Lo cierto es que el reo, aún puesto en el tormento, negó su culpabilidad (con la salvedad de los desvaríos de su estado febril) y siempre sostuvo ser “cristiano viejo de padre y madre”.

Fue finalmente condenado a presentarse en acto público en la capilla del Tribunal para oír misa y escuchar la lectura de su sentencia: debía abjurar de sus faltas y recibir doscientos azotes por las calles de la ciudad, a modo de escarmiento público, y padecer destierro por el término de cuatro años en el presidio de Valdivia, Chile.

Así marchó el pobre De Coyto rumbo a su lejana prisión. ¿Regresó alguna vez a Buenos Aires? No lo sabemos y sospechamos que no. Tampoco sabemos qué obras realizó luego ni dónde pasó el resto de su vida hasta su muerte.

El rigor del Santo Oficio porteño, en este caso, parece excesivo. Especialmente tratándose de uno de los pocos imagineros competentes que residiría nuestra ciudad, lo cual mueve a sospechas. ¿Hubo, tal vez, envidias y maquinaciones contra él que hayan derivado en una falsa denuncia? No deberíamos descartarlo.

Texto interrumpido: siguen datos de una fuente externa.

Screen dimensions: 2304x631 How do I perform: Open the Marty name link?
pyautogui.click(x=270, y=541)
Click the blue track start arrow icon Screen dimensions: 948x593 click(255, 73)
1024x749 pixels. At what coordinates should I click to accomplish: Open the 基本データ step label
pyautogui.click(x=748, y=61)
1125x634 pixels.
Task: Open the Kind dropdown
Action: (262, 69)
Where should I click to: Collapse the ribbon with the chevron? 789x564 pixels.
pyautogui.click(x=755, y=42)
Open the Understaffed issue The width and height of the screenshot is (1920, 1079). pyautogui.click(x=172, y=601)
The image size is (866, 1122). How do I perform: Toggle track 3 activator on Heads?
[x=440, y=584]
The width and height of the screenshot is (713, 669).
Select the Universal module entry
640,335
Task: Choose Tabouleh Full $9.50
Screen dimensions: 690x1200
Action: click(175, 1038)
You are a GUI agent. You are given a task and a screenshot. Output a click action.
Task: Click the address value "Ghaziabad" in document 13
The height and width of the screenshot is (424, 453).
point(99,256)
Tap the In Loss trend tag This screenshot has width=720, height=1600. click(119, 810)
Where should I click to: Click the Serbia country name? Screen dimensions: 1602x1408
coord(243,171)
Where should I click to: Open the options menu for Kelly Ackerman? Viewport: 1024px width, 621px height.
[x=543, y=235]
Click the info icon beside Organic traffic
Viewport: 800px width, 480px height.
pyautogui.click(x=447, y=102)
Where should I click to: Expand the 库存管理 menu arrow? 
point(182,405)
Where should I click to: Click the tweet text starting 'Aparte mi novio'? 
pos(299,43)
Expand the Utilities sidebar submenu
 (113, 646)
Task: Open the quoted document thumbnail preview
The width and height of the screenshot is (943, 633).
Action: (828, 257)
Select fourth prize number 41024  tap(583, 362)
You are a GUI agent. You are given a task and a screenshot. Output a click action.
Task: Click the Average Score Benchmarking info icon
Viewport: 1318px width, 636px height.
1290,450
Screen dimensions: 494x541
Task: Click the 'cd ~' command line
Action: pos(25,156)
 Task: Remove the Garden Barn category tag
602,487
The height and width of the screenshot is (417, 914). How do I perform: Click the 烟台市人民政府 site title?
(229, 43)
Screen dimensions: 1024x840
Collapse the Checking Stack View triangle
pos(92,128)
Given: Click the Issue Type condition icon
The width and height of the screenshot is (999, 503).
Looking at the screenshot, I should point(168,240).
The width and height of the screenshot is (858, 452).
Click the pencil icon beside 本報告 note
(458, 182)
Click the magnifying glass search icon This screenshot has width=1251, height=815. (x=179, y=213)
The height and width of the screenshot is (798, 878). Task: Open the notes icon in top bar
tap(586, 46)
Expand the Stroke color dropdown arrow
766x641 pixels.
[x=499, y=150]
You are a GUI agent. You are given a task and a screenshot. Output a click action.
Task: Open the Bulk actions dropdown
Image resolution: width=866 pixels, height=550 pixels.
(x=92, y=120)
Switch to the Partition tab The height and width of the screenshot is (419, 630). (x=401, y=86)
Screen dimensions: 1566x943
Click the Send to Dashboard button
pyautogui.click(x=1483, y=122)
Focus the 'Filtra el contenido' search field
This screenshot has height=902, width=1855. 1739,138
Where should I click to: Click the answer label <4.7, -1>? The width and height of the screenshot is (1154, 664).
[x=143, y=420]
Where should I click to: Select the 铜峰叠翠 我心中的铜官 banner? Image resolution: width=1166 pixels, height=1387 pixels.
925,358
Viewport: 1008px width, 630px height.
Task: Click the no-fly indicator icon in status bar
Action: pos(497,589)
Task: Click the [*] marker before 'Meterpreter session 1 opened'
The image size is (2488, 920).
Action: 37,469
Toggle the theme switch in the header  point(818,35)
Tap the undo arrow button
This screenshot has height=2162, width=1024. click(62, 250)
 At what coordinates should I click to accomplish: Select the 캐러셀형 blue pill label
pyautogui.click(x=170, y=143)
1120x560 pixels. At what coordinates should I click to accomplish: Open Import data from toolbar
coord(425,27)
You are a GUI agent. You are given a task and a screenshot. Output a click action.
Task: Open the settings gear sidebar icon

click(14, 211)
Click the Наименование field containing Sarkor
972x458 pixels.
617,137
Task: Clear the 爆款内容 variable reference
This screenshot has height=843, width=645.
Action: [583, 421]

Las rivalidades entre artesanos de aquella época, y la parcialidad que en ellas podían asumir las autoridades eclesiásticas o los magistrados reales, es un capítulo de nuestra temprana historia del arte que está, todavía, por escribirse (y quizá, un día, se decida a hacerlo mi erudito amigo Juan Lázara).

También debe ponerse en la balanza la desconfianza rayana en la hostilidad que, con frecuencia, existía hacia los portugueses ante la sospecha persistente de ser “cristianos nuevos”, vale decir, moros o judíos de reciente conversión.

En cualquier caso, suprimido Manuel de Coyto del medio artístico porteño por los varios años que duró su proceso, por el bochorno de su escarnio y por su remota condena, otros escultores llenarían la vacante al ser favorecidos con encomiendas de imaginería (los únicos encargos artísticos de aquel entonces) que no habrían de faltar en tan piadoso vecindario.